Collected data
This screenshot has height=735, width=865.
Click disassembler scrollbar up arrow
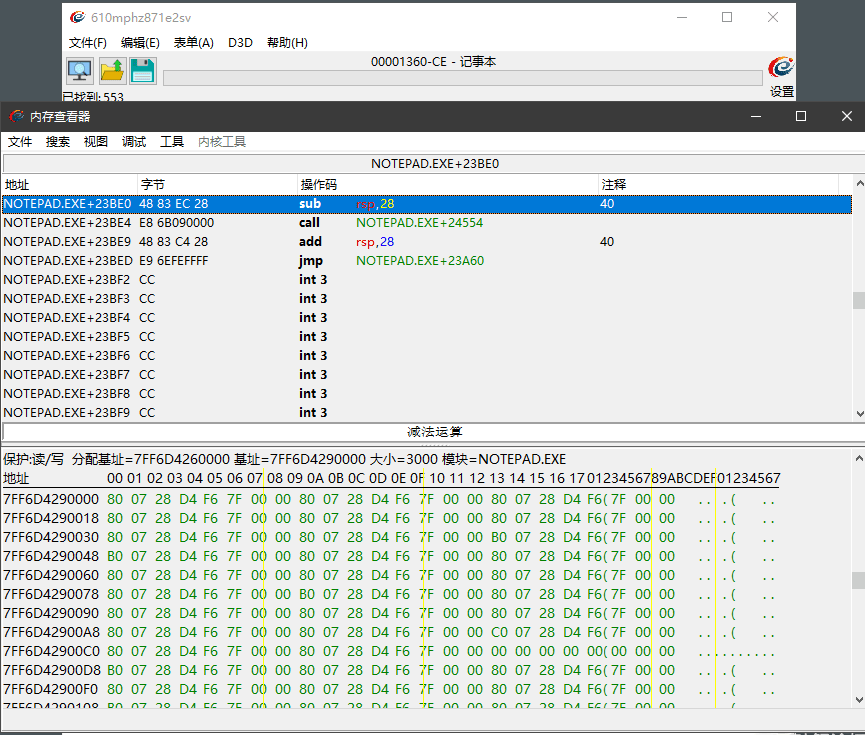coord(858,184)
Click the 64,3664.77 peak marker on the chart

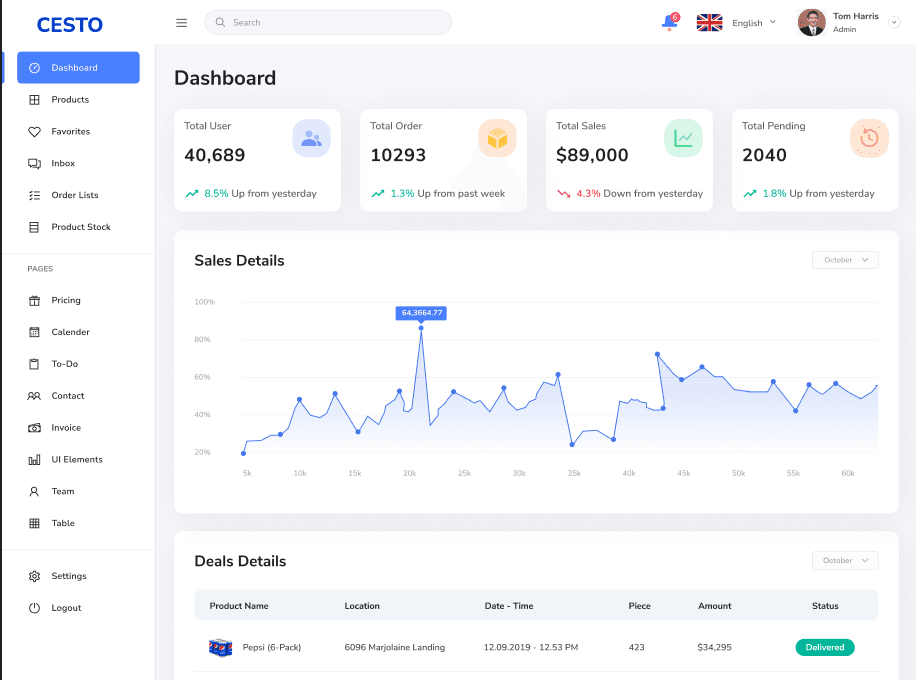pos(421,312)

### Description of the task
Reproduce all of the entries above word for word, but leave out their pictures.

### Exercise result
This screenshot has height=735, width=865.
Click disassembler scrollbar up arrow
coord(858,184)
Click the 64,3664.77 peak marker on the chart

pos(421,312)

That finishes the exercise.